Nel nostro caso, l’Ufficio ha del tutto ignorato lo “Statuto dei diritti del contribuente” (L. n. 212 del 2000) che parla di principi di correttezza, lealtà e collaborazione tra fisco e contribuenti. Affidamento e buona fede che prevedono che se il cittadino si è comportato secondo tali principi, non può vedersi irrogare – per lievi e veniali errori come in questo caso – sanzioni sproporzionate alla mancanza commessa.
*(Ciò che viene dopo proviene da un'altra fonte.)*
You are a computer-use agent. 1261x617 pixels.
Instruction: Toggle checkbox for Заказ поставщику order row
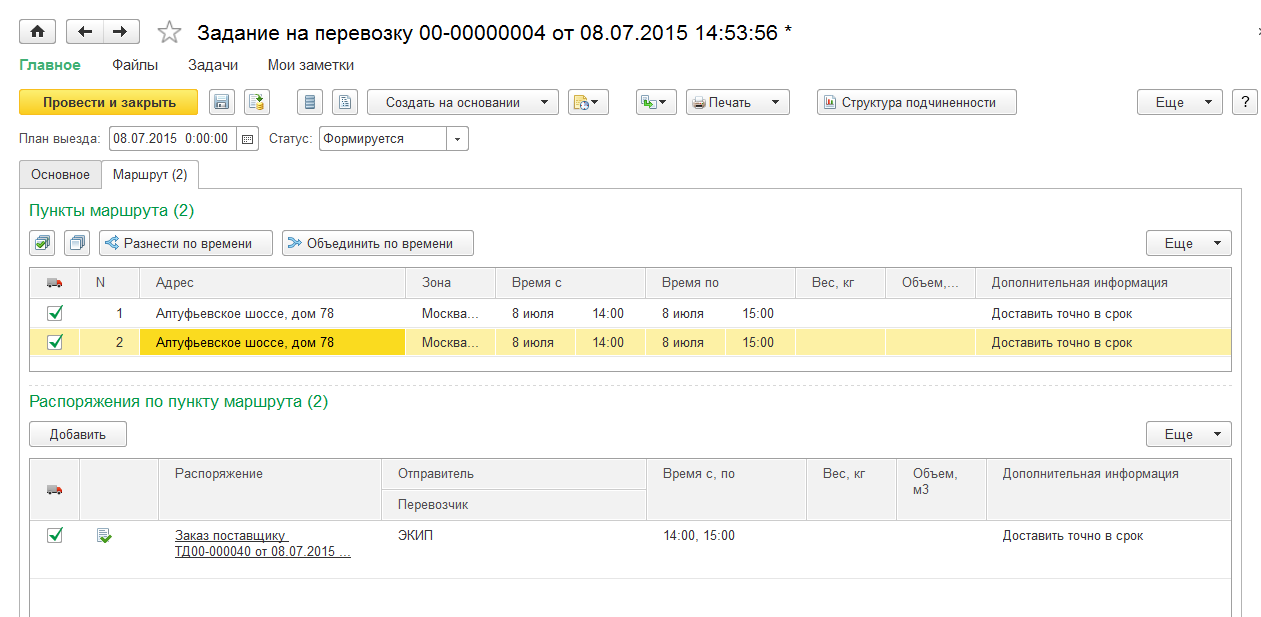click(x=55, y=536)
La stessa Corte di Cassazione si è pronunciata sulla questione con la sentenza n. 4760 del 3 marzo 2001, secondo cui “… la volontà legislativa deve essere ricostruita in ragione dei canoni costituzionali di razionalità, uguaglianza e buon andamento della pubblica amministrazione, la norma deve essere esaminata non soltanto nell’ottica degli interessi erariali, ma anche in quella degli interessi del contribuente… Soltanto uno Stato inefficiente ed autoritario può aspirare a compensare le proprie carenze con una legislazione ed una giurisprudenza “protezionistica” che disconosca i diritti del cittadino… Uno Stato moderno che operi secondo i criteri di efficienza e di economia che non ha timore di porsi su un piede di parità con il cittadino (non più suddito) tanto da formalizzare e tutelarne i diritti inviolabili nei confronti del fisco con un apposito Statuto 212/2000…”.
Se si accoglie l’operato dell’Ufficio, si viene a violare nel caso in questione il principio di uguaglianza fra i cittadini di cui all’art. 3 della Costituzione, in quanto a norma dell’art. 19 D.P.R. n. 602 del 1973, modificato dal D.L. n. 669 del 1996 e convertito con modificazioni dalla L. n. 30 del 28 febbraio 1997, si prevede che in caso di mancato pagamento di due rate consecutive, deve darsi luogo alla riscossione in unica soluzione dell’intero debito. L’applicazione dell’art. 3 bis D.Lgs. n. 462 del 1997, si pone in contrasto non solo con il principio di buona fede e di leale collaborazione che deve essere alla base dei rapporti tra Fisco e contribuente, ma esso trovasi anche in contraddizione con le previsioni dello stesso Ufficio con le altre forme di dilazione presenti nell’Ordinamento.
Nella rateizzazione dei ruoli, la decadenza si ha in caso di mancato pagamento di due rate anche non consecutive. Nelle rateizzazioni riguardanti gli altri istituti deflativi del contenzioso la decadenza si verifica solo nel caso in cui il contribuente non versi la rata entro il termine previsto per il pagamento della rata successiva, ovvero entro il trimestre successivo ex D.Lgs. n. 98 del 2011 che, inspiegabilmente, non ha modificato la rateizzazione degli avvisi bonari ed il regime delle decadenze.
Nel caso che qui interessa invece, la decadenza dalla rateazione si ha con il mancato pagamento anche di una sola rata, e la decadenza dal beneficio della dilazione comporta l’impossibilità di poter fruire delle successive dilazioni dei ruoli, il che appare troppo penalizzante per il contribuente in considerazione del fatto che questo non è previsto nelle altre fattispecie. Pertanto per quanto sopra riportato, la Commissione respinge l’appello, le spese seguono la soccombenza e sono liquidate come da dispositivo.
P.Q.M.
La CTR di Roma, sez. 6, respinge l’appello; spese € 500,00 (Cinquecento/00) da distrarsi a favore dell’Avv. P.T. che si dichiara antistatario.